What Sunwoda Just Announced in Plain Language
Battery maker Sunwoda has unveiled a new ultra fast EV charging system built around what it calls the Xingchi Supercharge Battery 2.0, a 15C LFP battery pack for passenger cars. In simple terms, this pack uses lithium iron phosphate (LFP) chemistry and is designed to gulp down energy at extreme speed. Sunwoda says it can charge from 5% to 95% in about nine minutes, or from 5% to 75% in 5.5 minutes, using currents up to 1,800 A. The demonstration pack uses 264 prismatic cells, delivers more than 98.8 kWh of usable energy, and runs on an 844.8 V electrical system. The company claims the pack can handle over 1,500 charge cycles and that drivers can use this ultra-fast mode freely throughout the battery’s warranty period. It is a bold promise that, if realized in production cars, would dramatically change how drivers think about EV charging stops.
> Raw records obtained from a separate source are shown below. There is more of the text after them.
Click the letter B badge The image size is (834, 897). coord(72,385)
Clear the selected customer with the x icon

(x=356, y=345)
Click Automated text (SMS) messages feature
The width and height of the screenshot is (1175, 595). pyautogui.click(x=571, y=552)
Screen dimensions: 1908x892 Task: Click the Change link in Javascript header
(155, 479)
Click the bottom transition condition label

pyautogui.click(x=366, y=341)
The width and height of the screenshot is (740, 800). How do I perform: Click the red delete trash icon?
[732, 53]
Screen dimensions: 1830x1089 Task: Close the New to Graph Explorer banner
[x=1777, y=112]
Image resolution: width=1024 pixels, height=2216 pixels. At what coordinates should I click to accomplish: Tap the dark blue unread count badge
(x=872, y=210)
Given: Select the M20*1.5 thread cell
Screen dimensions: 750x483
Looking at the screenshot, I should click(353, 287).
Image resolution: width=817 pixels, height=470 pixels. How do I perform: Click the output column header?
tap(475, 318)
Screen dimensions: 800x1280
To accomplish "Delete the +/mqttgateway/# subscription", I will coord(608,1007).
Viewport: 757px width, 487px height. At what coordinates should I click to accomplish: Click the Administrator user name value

LFP Batteries, C-Rates and Why 15C Is a Big Deal
To understand why Sunwoda’s 15C LFP battery matters, it helps to unpack the jargon. LFP, or lithium iron phosphate, is a battery chemistry known for durability, thermal stability and safety, though it usually offers slightly lower driving range per kWh than some nickel-rich chemistries. The “C-rate” is a way to describe how fast a battery is charged or discharged relative to its size. A 1C charge would fill a battery in about an hour. At 15C, the theoretical full-charge time drops to around four minutes, which explains how Sunwoda can talk about a nine minute EV charge from low state of charge to roughly full. For context, many current fast-charging EVs effectively operate closer to 2–4C during peak charging. Jumping to 15C pushes today’s EV charging technology into a much more aggressive, experimental zone.
What Does 95% in Nine Minutes Mean for Real-World Range?
The demo pack stores more than 98.8 kWh of energy. A charge from 5% to 95% adds about 90% of that capacity—roughly 89 kWh. In a mid-size EV, that could translate to several hundred kilometres of highway range, depending on efficiency and driving conditions. Today’s leading fast-charging models often need 20–30 minutes to add a similar real-world chunk of range. Cutting that stop to under ten minutes begins to resemble a quick refuelling break rather than a long pause. However, advertised figures are usually best-case: perfect charger, healthy battery, and favourable temperature. In daily life, charging curves typically slow down as the battery approaches higher states of charge to protect its health. So while a nine-minute EV charge sounds like nearly instant energy, drivers should expect some variation in how much usable driving distance they recover in that time.
The Hidden Challenges: Heat, Hardware and Infrastructure
Moving 1,800 A into a pack at 844.8 V demands extreme engineering. At these power levels, even tiny inefficiencies turn into significant heat, so thermal management becomes critical. The battery needs advanced cooling to keep cells within a safe temperature range, or else performance and lifespan will suffer. Outside the car, cables and connectors must handle enormous currents without overheating or becoming too heavy and unwieldy for everyday use. Sunwoda has already showcased a dual-gun charging system for commercial vehicles that can reach 1.44 MW, hinting at the kind of ultra-high-power charging stations required. Grid connections, transformers and site layouts would all need upgrading to support many chargers at those levels. In short, a 15C LFP battery is only one part of the story; the surrounding EV charging technology ecosystem must evolve before drivers actually experience consistent nine-minute top-ups on major routes.
Safety, Degradation and How This Could Change EV Road Trips
Rapid charging is always a balancing act between convenience, safety and long-term health. Sunwoda claims more than 1,500 cycles for its Xingchi Supercharge Battery 2.0 and says ultra fast EV charging can be used without restriction during the warranty. That suggests the company is confident in its approach to cell design, cooling and control software. Even so, industry experience shows that frequent high-rate charging can accelerate wear compared with gentler overnight AC charging. That is why many manufacturers are also developing long-life and hybrid fast-charging packs alongside headline-grabbing 15C systems. As rivals chase similar breakthroughs, Sunwoda fast charging tech highlights where the market is heading: EVs that can take on large amounts of energy in the time it takes to grab a drink. If the infrastructure keeps pace, road trips could feel far less constrained, easing ownership anxiety for drivers still debating the switch to electric.